株テーマ:燃料電池車(FCV)の関連銘柄
燃料電池車(FCV)関連株
燃料電池車(FCV)は、水素と酸素を化学反応させて発電し、そのエネルギーでモーターを回して走る車両だ。走行時に排出されるのは水蒸気のみで、二酸化炭素などの大気汚染物質を一切排出しないことから、地球温暖化対策として世界的に注目されている。市場規模は拡大傾向にあり、2032年には4287億ドル(約64兆円)と2023年の4.7倍に成長するとの試算もある。
トヨタ自動車(7203)
(7203)トヨタ自動車は、2025年2月に新型燃料電池システム(第3世代FCシステム)を開発したと発表した。従来比2倍の耐久性能を実現し、水素エネルギーの普及を加速する狙いがある。商用車や発電用途への展開も視野に入れ、素材の改良やセル構造の最適化により耐久寿命を向上させた。これにより、商用トラックやバス、発電設備への導入が進みやすくなり、水素社会の実現を後押しする。
また、2024年9月にはBMWと水素分野での協力関係を強化し、第3世代燃料電池システムを共同開発。両社のモデルに搭載し、第1弾として2028年にBMWの量産型FCEVの生産を開始する計画だ。
ホンダ(7267)
(7267)ホンダは、2024年夏に充電機能を備えたFCVを日本で発売する予定だ。水素を使用せず、充電のみで60キロメートルの走行が可能となる。また、製造コストを半減し、耐久性を2倍以上に向上させた次世代燃料電池を開発。2027年度に量産を開始する計画で、水素エネルギー分野での競争力強化を目指している。

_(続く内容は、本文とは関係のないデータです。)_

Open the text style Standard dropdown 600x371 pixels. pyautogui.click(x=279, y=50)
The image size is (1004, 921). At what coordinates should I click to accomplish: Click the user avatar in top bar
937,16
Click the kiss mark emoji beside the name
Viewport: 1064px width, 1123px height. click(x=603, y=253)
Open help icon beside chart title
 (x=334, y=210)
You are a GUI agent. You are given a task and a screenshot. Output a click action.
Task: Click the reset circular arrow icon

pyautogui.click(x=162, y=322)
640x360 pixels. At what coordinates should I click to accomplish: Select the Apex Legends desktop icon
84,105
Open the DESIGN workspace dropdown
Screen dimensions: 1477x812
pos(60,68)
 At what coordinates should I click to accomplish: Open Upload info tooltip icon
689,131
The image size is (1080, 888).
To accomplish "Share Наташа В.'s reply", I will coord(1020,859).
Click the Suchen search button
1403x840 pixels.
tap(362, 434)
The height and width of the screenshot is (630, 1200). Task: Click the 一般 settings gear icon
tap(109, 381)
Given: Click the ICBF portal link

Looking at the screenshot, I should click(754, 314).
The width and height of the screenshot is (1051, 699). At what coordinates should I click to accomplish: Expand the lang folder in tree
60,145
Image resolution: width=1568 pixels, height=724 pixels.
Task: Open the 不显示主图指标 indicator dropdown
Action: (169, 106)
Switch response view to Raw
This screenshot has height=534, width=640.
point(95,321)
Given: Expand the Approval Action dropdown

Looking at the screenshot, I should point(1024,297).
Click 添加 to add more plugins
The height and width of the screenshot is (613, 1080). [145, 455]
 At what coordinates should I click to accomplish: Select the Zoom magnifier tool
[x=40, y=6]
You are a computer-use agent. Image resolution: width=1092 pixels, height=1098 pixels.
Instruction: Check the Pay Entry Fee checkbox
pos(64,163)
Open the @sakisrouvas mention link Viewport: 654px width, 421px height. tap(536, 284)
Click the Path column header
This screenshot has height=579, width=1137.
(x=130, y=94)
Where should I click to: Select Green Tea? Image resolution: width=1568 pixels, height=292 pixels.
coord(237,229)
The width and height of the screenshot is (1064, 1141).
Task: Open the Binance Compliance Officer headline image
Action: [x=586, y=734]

同社は、米国ゼネラルモーターズ(GM)との協業を通じて燃料電池技術を改良。新型セルは、耐久性向上とコスト削減を実現しながら、従来型と比較して出力性能を維持することに成功した。EV市場の競争が激化する中、EVとFCVの双方の需要を取り込む方針だ。
ジェイテクト
ジェイテクトは、燃料電池自動車向けの「高圧水素供給バルブ」と「高圧水素減圧弁」を展開。2014年よりトヨタ自動車のFCV「MIRAI」向けに供給を開始し、2020年には新型「MIRAI」向けに第2世代品の量産を開始。さらに、2023年からは商用車向けに高流量対応の第3世代品を開発している。
トラック業界の動向
トラック業界では、当面はEV(電気自動車)トラックに注力するが、2030年代にはFCVトラックも主流になると期待されている。背景には、EUが商用車の二酸化炭素排出量を2025年までに現行比15%、2030年までに30%削減するよう求めていることがある。
ダイムラー:2020年代後半にFCVトラックを量産予定。傘下の三菱ふそうトラック・バスもコンセプトカーを発表。
いすゞ:ホンダと共同開発を進めている。
今後、燃料電池技術の進展と規制強化が相まって、FCV市場の成長が加速する可能性が高い。